_Exercise requirements:_ Look below. Copy each line that has "Sleeping" in it.

··· Record set ···

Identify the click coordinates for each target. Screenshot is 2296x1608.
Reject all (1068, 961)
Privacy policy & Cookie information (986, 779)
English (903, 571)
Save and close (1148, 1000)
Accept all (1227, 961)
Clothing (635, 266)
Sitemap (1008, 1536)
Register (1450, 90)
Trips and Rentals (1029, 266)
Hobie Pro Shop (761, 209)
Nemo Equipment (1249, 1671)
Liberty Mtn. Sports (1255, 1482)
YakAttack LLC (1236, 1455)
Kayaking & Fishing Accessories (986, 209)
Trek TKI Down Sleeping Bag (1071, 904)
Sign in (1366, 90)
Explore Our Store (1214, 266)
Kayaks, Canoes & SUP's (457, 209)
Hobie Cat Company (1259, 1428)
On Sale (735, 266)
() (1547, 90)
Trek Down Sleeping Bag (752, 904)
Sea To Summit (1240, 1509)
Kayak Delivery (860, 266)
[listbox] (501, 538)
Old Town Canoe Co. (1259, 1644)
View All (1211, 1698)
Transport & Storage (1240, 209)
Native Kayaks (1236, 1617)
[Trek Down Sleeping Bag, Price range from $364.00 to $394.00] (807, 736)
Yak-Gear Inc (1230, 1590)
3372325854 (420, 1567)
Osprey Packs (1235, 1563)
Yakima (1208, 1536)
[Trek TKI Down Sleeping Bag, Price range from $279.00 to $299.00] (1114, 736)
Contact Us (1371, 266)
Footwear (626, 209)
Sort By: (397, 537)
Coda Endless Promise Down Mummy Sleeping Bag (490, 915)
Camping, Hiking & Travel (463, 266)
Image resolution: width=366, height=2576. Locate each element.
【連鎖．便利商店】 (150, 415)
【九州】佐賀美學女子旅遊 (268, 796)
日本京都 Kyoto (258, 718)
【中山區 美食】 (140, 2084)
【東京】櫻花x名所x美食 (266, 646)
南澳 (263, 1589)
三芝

···

_Finished task:_
Trek TKI Down Sleeping Bag (1071, 904)
Trek Down Sleeping Bag (752, 904)
[Trek Down Sleeping Bag, Price range from $364.00 to $394.00] (807, 736)
[Trek TKI Down Sleeping Bag, Price range from $279.00 to $299.00] (1114, 736)
Coda Endless Promise Down Mummy Sleeping Bag (490, 915)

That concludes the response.